--- RECORDS FOR THE EXERCISE Enclosed Below ---

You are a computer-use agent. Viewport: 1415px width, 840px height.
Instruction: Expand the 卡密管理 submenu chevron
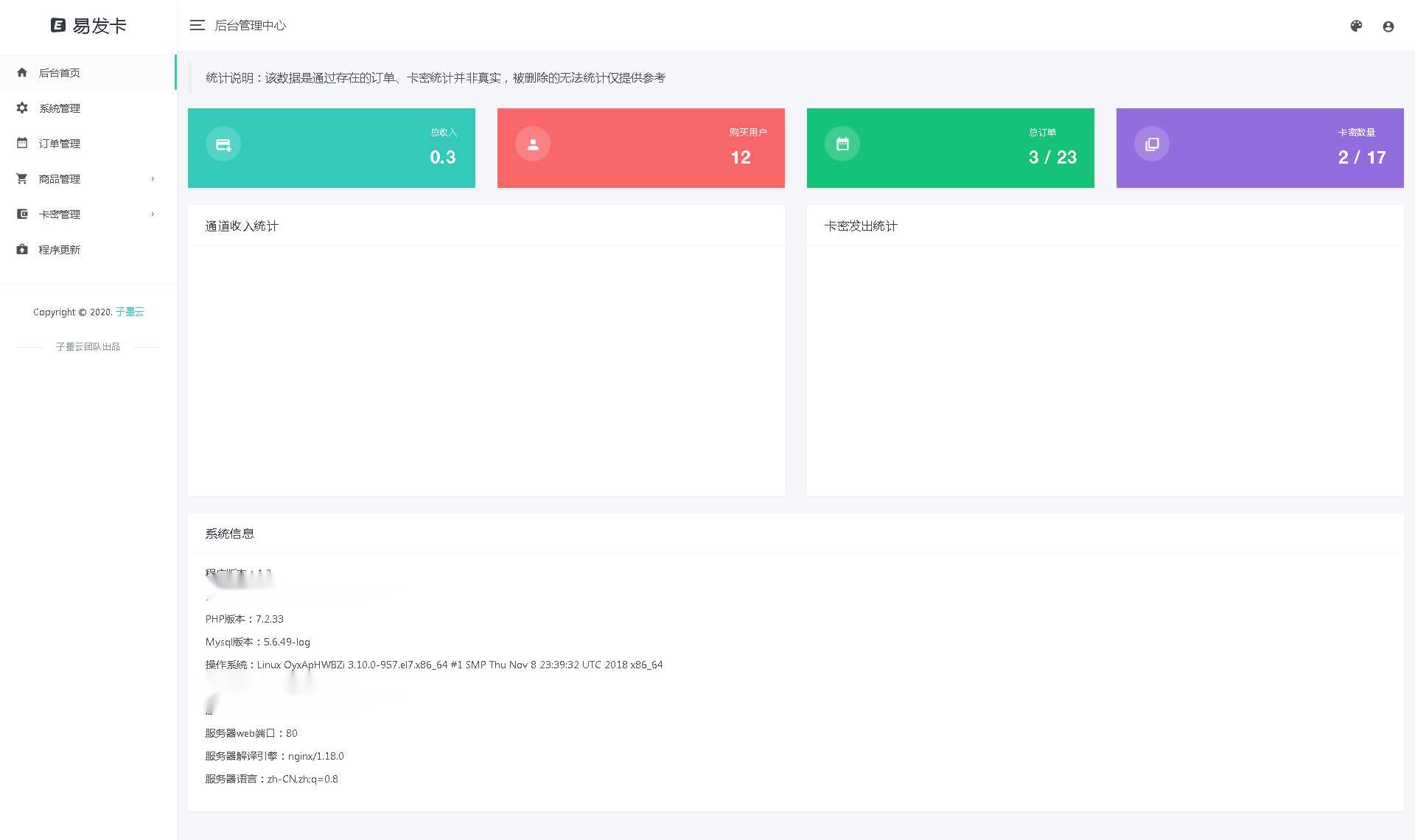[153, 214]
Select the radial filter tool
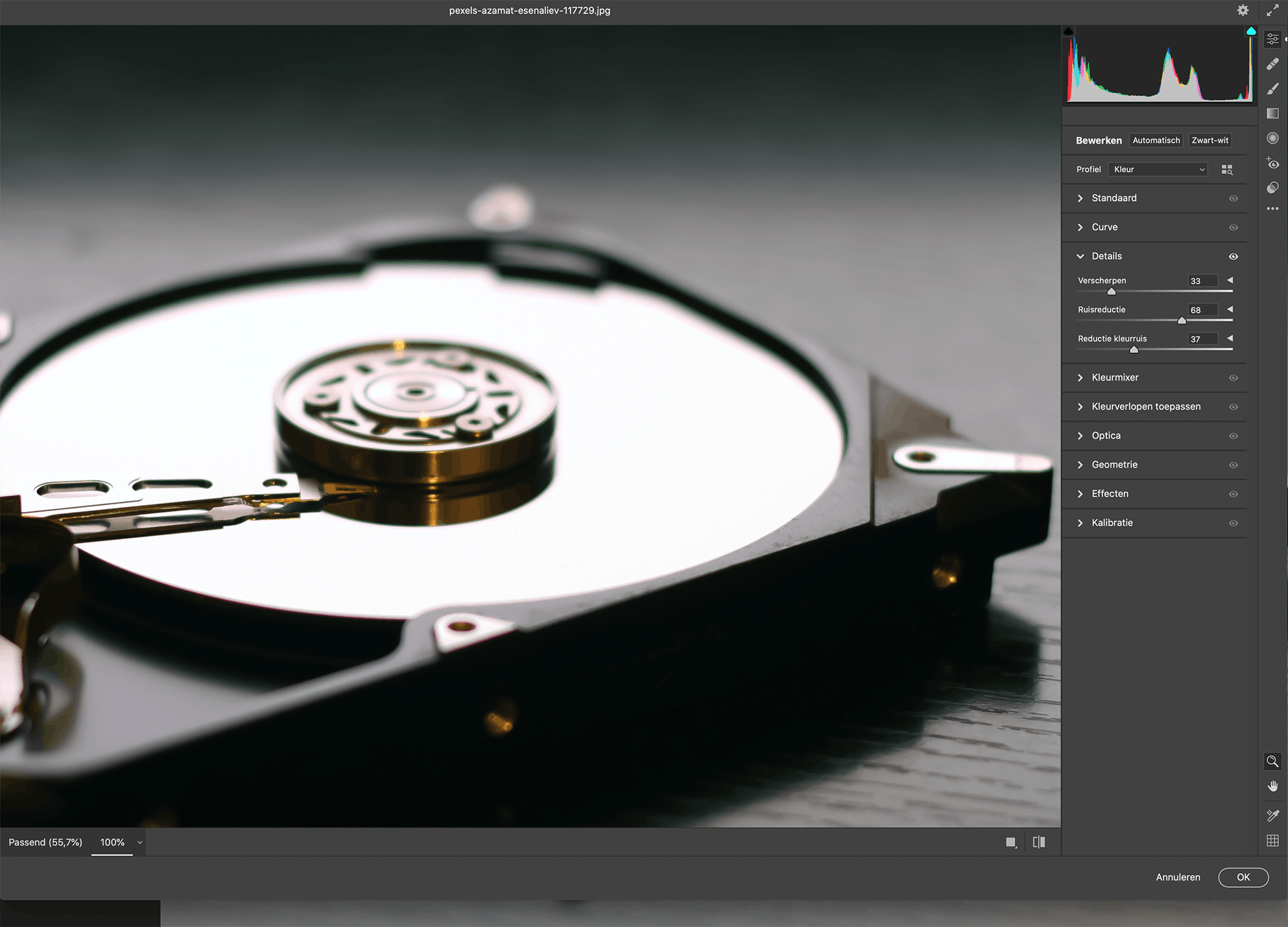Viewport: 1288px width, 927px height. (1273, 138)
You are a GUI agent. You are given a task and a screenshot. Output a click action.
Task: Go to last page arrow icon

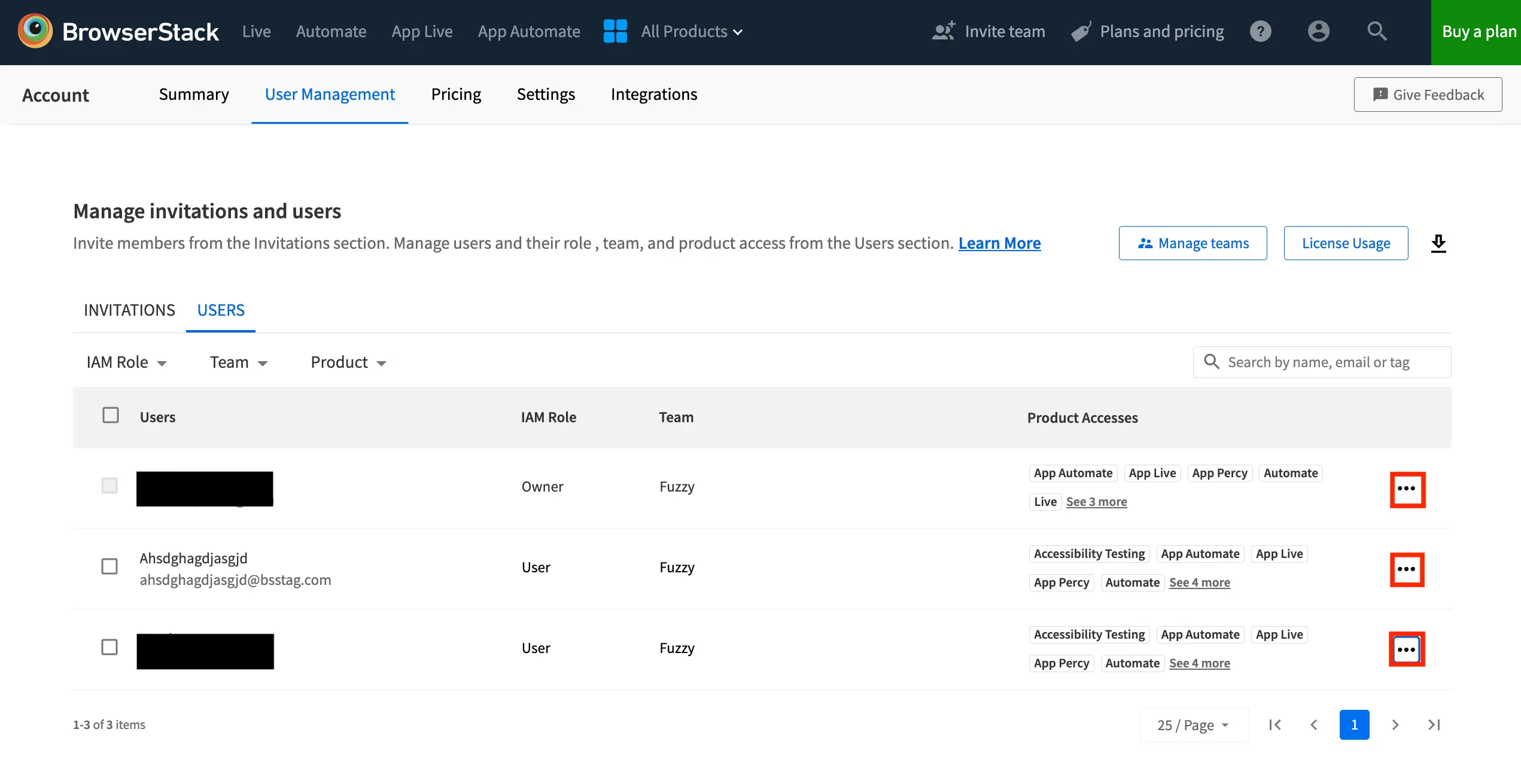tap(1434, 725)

--- End of Enclosed RECORDS FOR THE EXERCISE ---
--- RECORDS FOR THE EXERCISE Enclosed Below ---

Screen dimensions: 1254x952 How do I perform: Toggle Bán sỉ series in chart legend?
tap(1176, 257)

--- End of Enclosed RECORDS FOR THE EXERCISE ---

WHAT YOU ARE ASKED TO DO:
From the records above, pick out and copy each line holding the word "agent".

OUTPUT:
You are a computer-use agent. Viewport: 1415px width, 840px height.
You are a GUI agent. You are given a task and a screenshot. Output a click action.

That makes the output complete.